The reason for the payment is that cybercriminals threatened to leak student information online. This is yet another case of ransomware criminals stealing sensitive files prior to encrypting them.
University of Utah Ransomware Attack
According to the official statement, “on Sunday, July 19, 2020, the university’s College of Social and Behavioral Science (CSBS) was notified by the university’s Information Security Office (ISO) of a ransomware attack on CSBS computing servers. Content on the compromised CSBS servers was encrypted by an unknown entity and no longer accessible by the college.”
The statement also reveals that the ransomware succeeded to encrypt 0.02$ of the data stored on the university’s servers. The good news is that the staff successfully restored data from backups; however, the threat of having student details leaked online made them pay the ransom. The deed of paying was done as a preventive measure against further compromise.
“The university’s cyber insurance policy paid part of the ransom, and the university covered the remainder. No tuition, grant, donation, state or taxpayer funds were used to pay the ransom,” the statement said.
The group behind the ransomware attack is still not known.

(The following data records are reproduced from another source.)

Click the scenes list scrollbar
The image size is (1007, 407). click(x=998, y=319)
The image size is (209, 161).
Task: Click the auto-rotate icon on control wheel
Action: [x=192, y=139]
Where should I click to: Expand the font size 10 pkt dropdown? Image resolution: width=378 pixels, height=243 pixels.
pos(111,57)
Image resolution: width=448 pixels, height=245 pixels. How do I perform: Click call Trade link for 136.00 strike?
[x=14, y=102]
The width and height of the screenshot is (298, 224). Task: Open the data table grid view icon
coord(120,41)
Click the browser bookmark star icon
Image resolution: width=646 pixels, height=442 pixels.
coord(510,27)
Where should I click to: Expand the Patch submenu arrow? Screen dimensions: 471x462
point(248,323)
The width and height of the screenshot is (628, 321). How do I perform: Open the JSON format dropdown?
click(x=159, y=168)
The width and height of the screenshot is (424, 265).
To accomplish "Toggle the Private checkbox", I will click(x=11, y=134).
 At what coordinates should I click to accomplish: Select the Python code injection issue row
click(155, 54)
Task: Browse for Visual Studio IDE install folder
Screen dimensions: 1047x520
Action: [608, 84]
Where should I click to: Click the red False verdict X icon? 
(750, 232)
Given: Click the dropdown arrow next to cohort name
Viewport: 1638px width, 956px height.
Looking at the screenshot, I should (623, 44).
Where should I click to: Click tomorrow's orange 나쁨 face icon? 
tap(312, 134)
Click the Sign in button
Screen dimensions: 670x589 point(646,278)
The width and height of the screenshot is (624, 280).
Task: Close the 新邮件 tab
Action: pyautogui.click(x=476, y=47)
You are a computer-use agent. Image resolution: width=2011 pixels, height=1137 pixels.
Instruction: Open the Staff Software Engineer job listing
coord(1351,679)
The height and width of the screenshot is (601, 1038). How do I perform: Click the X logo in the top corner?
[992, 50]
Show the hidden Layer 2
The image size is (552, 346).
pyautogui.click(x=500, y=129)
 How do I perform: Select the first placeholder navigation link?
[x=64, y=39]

Ransom Demands Steadily Growing in 2020
Surprisingly or not, the ransomware demand has continued to grow in 2020. Coveware researchers recently revealed that the average ransomware payout has increased in the first quarter of 2020, reaching the staggering $111,605, with Ryuk and Sodinokibi ransomware families being the main culprits for this increase.
One reason for this growth is that advanced ransomware groups typically utilize methods that give them access to more valuable assets. Such attacks usually exploit unpatched vulnerabilities in public-facing apps and compromised MSPs (managed service providers). The later stages of these attacks include establishing persistence, escalating privileges, bypassing protections, obtaining various credentials, mapping networks, stealing files, and later encrypting them.
As for the case of the University of Utah, an analysis showed that specific vulnerabilities were at fault for the attack, because of its decentralized nature and complex computing needs. “This incident helped identify a specific weakness in a college, and that vulnerability has been fixed,” the university officials said.